The other was a pilot providing air support. From above, he could see how many allied troops there were and how the Germans would soon be overwhelmed by their sheer force. He said that from his vantage point, there was no way they could lose.
I wonder how often people give up right before their victory would have come. I wonder how many times people fail to hold on, don’t make that necessary push, aren’t willing to pay the price to get to the other side, and never know that the thing they’ve been fighting for was within their grasp.
I don’t know if it really is darkest just before dawn, but I do know that many times, the hardest resistance comes right at the very end. It’s like a defense in football who is backed up against their own goal line. They know that if they don’t hold the line here, they’ll give up a score. How sad it would be if the offense didn’t know that they only needed to gain one or two more yards and they would have a touchdown. Unfortunately, I think that’s exactly what happens to us sometimes, when we fail to break through.
I know that some of you reading this don’t believe in God, much less angels and demons, but I can assure you they are all real, and as much as I want to be able to give you good advice and inspire you in your own relationships, I have to tell you the truth. The truth is that God saved our marriage, and there was a spiritual war that went on throughout this entire ordeal that had to be won in order for us to be where we are today.

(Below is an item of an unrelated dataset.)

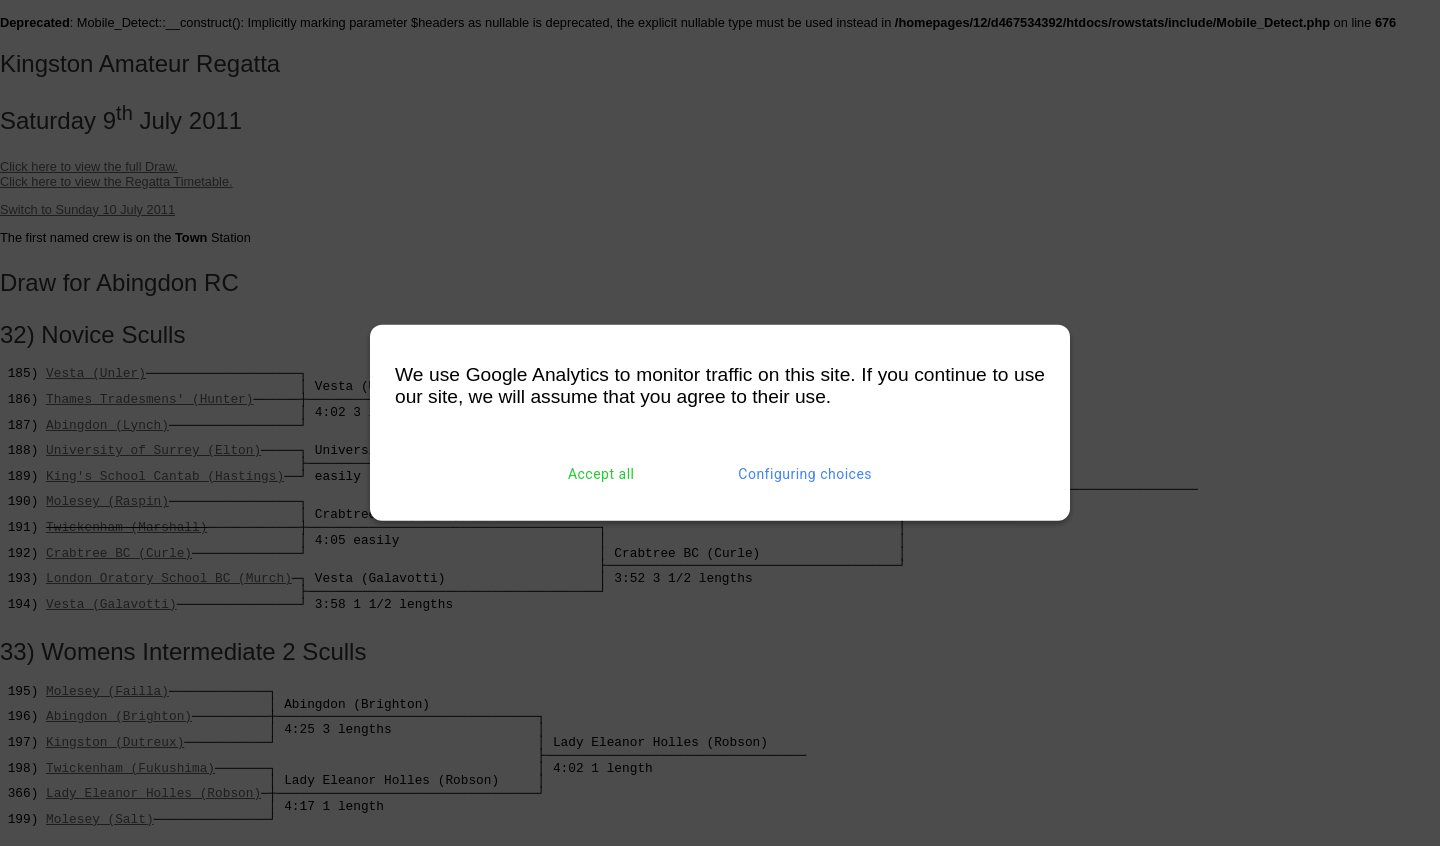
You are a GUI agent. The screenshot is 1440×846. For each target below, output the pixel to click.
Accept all (601, 474)
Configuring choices (805, 474)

My wife had fallen under the power of darkness and couldn’t break free. Because of the evil forces that had overtaken her (I’m talking about spirits here, for those of you unfamiliar with these things), she had allowed herself to begin to live in a way that was contrary to who she really was. Her thoughts had become confused, her reasoning flawed, and her actions contradictory to what she really wanted. What she wanted was for us to be in love again and things to be right. What she was doing was trying to close the door on that and drive me away for good. It’s a form of self-destruction that people often fall into when they don’t believe they can actually get the thing they truly want.
God began to speak to me very specifically in prayer around the time that my wife told me she had begged Him to make things work between us and that they weren’t. He began to give me exact words to say to her. It was literally that clear and specific. He would dictate to me exactly what I was to go to her and say. He also told me that she would respond badly, but to say it anyway – that she needed to hear the words, and that me saying them would have an effect on her that I would only see later.
I was afraid of being hurt more than I already had been, but I was well beyond the point of no return by then. I also knew that she was like a prisoner of war that had been taken captive by the enemy, and even though she was blind to it, she needed me to come and rescue her. In the spirit realm, I led a mission to free her from her captors. In the physical realm, I went to her apartment and delivered the message. As God had told me she would, she rejected my words and told me she didn’t love me.
I didn’t know what she would do from there, or how long it would be before the work was done. I just knew that I wouldn’t give up while there was still hope, and that hope came from God, not from any signs from her that she was returning to me. I resolved that whatever she did from that point, I would continue to fight the spiritual war on her behalf and show her love when I had the opportunity. Even though I was the foot soldier in this story, God had the view from the air, and he knew it would soon be over.